Stored records:
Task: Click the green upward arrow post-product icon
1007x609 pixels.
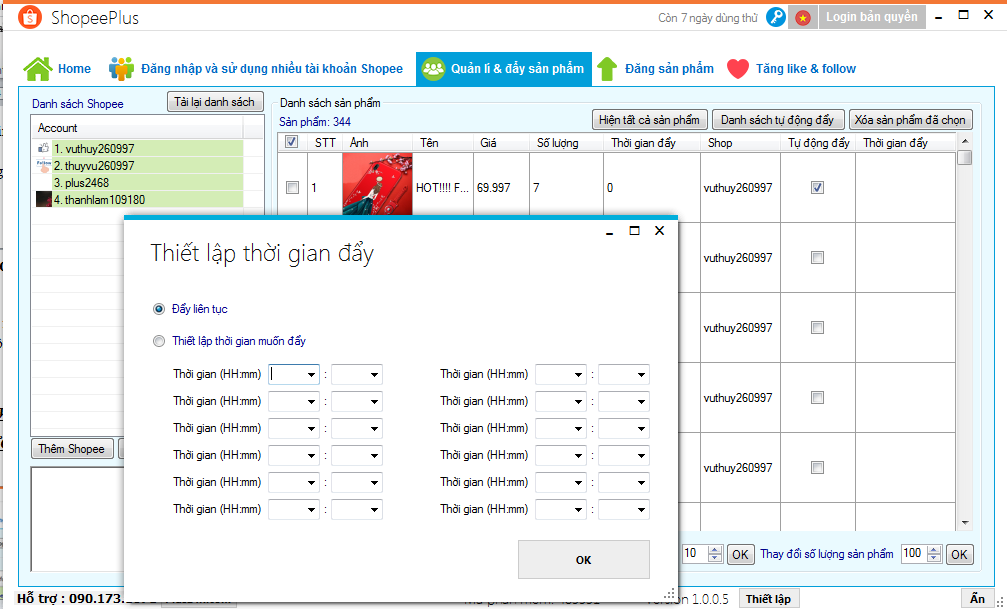Action: pyautogui.click(x=606, y=69)
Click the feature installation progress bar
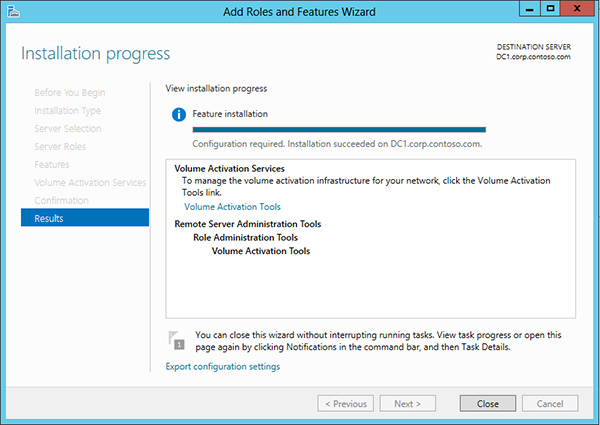Screen dimensions: 600x425 (x=338, y=129)
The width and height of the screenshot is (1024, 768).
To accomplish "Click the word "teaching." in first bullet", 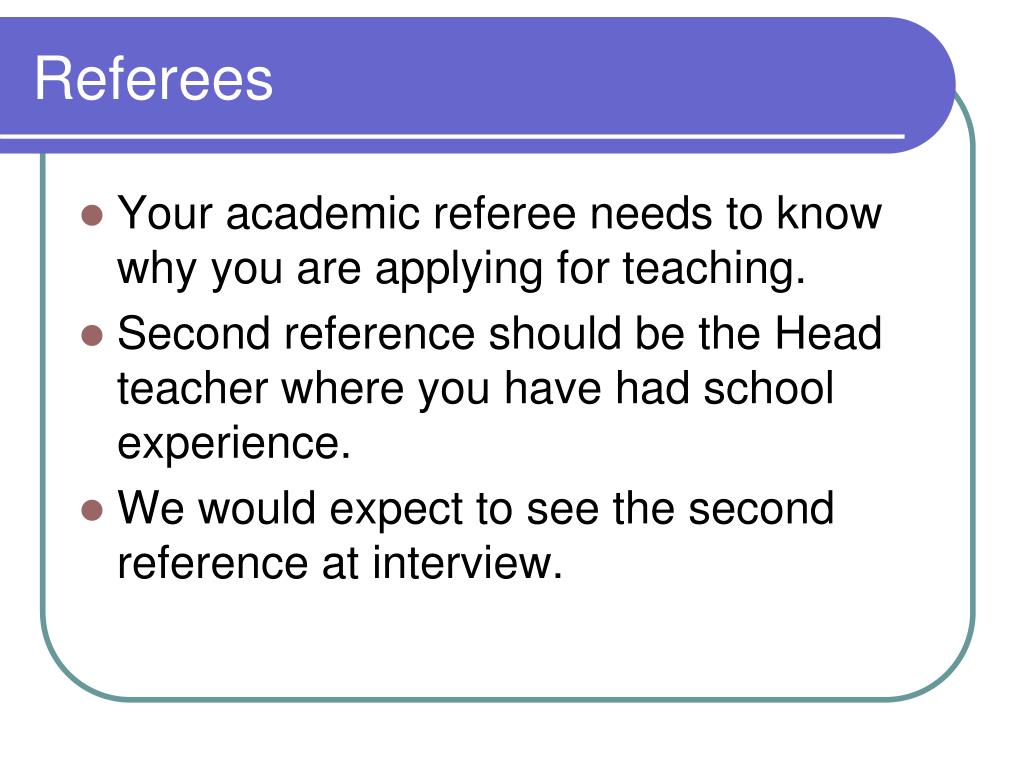I will coord(714,269).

Problem: Could you repeat exactly the lines from the first one of the records above through the line containing "The width and", leaving out any pictures?

Answer to this exercise:
Task: Click the green upward arrow post-product icon
1007x609 pixels.
Action: pyautogui.click(x=606, y=69)
Click the feature installation progress bar
Screen dimensions: 600x425 (x=338, y=129)
The width and height of the screenshot is (1024, 768).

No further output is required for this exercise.